This is the last of four articles surveying leading proteomics researchers about the most notable achievements in proteomics during the 2010s. Part 1 can be found here, part 2 here, and part 3 here.
NEW YORK – At the beginning of 2010, members of the Human Proteome Organization (HUPO) met in Seattle to develop an international initiative to map the full human proteome.
Out of that effort emerged the Human Proteome Project (HPP) and then the Chromosome-Centric Human Proteome Project (C-HPP) and the Biology/Disease-Driven Human Proteome Project (B/D-HPP), which, to date, have managed to identify proteins from roughly 90 percent of all predicted protein-coding human genes.
Gilbert Omenn, professor of human genetics at the University of Michigan and one of the leaders of the HPP, identified the effort as one of the key developments in proteomics over the last decade.
While the project's goal of mapping the human proteome was a substantial endeavor, its most important legacy is perhaps the tools and processes developed in pursuit of this goal. Similar things could be said of several other of the decade's major proteomic initiatives, like the National Cancer Institute's Clinical Proteomic Tumor Analysis Consortium (CPTAC) and the Swedem-based Human Protein Atlas, both of which were cited by researchers as being among the most significant efforts in proteomics during the 2010s.

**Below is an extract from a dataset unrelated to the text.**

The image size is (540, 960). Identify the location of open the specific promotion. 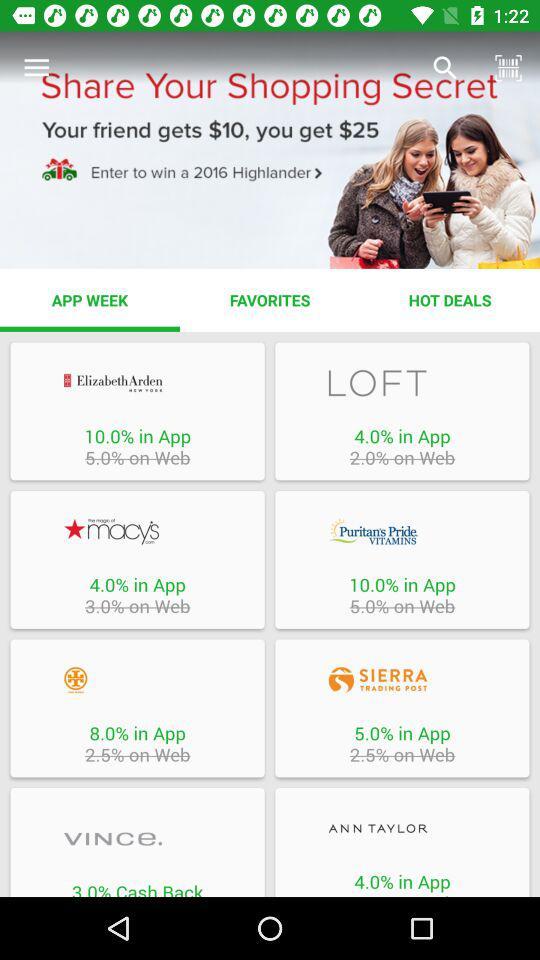
(402, 680).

"Crucial contributions to proteomics during the decade 2010-2019 have come from the HUPO Human Proteome Project," Omenn said. "The HPP mobilized a global effort to identify and characterize the protein products from each protein-coding gene, stimulated data sharing through creation of the ProteomeXchange at EBI/PRIDE to register proteomics studies, brought together the PeptideAtlas in Seattle and neXtProt in Geneva to uniformly re-analyze all publicly-available human proteomics mass spectrometry datasets with much-needed guidelines for credible detection and curation, [and] helped stimulate new instrument development and deployment in numerous biological studies."

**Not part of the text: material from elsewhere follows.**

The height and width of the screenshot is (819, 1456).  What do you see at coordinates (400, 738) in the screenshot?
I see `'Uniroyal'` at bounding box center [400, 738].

Young-Ki Paik, a professor of biochemistry at South Korea's Yonsei University and a leader of the C-HPP effort, likewise highlighted the HPP's contributions.
"In my own personal view, one of the most significant developments in proteomics could be the introduction of the new workflow and team approach for human proteome annotation in a genome-wide fashion [introduced by the HPP]," he said.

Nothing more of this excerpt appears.